LSNoob Posted August 14, 2010 Posted August 14, 2010 Nope, never cheated on anyone nor been cheated on. And no abuse at all. Maybe that's why I have different view on this topic, because I'm looking on it as an outsider, never been involved in any cheating/abuse. I figured so. Have you been cheated on before? If you have been cheated on before in the past, then yes you do have a slight advantage with experience/knowledge in those type of situations. But at the same time you have a slight disadvantage and that's the extra baggage you carry with you. Inside the baggage is, of course, bitterness. You seem to judge all scenarios with your bitterness from your past, you seem incapable of looking at each one of them as a different situation. You always tend to give biased opinions and advice. That's why when two football teams playing, from different countries like for example USA vs Mexico, the referee tend to be from another country like from Finland or Senegal or whatever. It's always good to have the judge/ref look at the picture from a 3rd person perspective, to eliminate any biased opinions. Now my question is, if you have been cheated on before hopesndreams, did you abuse your WS prior to his/her cheating?

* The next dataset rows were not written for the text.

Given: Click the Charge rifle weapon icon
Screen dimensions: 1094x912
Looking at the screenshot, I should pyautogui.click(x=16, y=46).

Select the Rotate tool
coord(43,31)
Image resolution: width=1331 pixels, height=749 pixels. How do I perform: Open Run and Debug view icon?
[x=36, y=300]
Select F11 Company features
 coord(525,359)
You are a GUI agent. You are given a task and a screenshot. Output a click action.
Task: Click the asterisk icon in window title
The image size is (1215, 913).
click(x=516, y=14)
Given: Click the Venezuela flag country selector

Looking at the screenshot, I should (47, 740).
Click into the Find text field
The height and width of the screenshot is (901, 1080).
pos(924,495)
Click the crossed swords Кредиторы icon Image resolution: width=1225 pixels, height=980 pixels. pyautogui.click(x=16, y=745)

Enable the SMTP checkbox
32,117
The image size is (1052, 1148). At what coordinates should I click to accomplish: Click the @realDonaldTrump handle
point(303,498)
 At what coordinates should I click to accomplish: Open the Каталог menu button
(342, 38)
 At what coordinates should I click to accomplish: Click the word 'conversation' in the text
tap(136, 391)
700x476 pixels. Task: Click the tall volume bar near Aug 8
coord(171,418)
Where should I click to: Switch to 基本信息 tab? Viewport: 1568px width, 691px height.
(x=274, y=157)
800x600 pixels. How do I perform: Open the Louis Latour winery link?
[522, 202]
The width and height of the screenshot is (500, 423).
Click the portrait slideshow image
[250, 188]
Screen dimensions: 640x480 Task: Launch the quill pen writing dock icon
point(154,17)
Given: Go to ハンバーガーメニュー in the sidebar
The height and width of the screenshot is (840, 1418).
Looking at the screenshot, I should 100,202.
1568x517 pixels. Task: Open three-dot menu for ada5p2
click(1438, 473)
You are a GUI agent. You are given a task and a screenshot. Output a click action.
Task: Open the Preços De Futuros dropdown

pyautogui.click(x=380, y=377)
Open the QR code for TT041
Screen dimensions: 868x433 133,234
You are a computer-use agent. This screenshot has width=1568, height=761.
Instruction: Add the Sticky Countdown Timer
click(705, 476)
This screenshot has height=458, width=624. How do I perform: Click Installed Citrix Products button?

Because from your posts I see you always ignoring the abuse part in the story and just focus on the cheating. Makes me wonder, why?
hopesndreams Posted August 14, 2010 Posted August 14, 2010 It's all in my threads. No stone left unturned.
aerogurl87 Posted August 15, 2010 Posted August 15, 2010 It's all in my threads. No stone left unturned. I read a few of your old threads and it seems your husband cheated on you with another woman, so first off I hope you're healing from that. Secondly, that explains your attitude because you're past experience with cheating and how it affected your life has also affected your viewpoint on the subject. Same as with others on this board which makes it all the more interesting.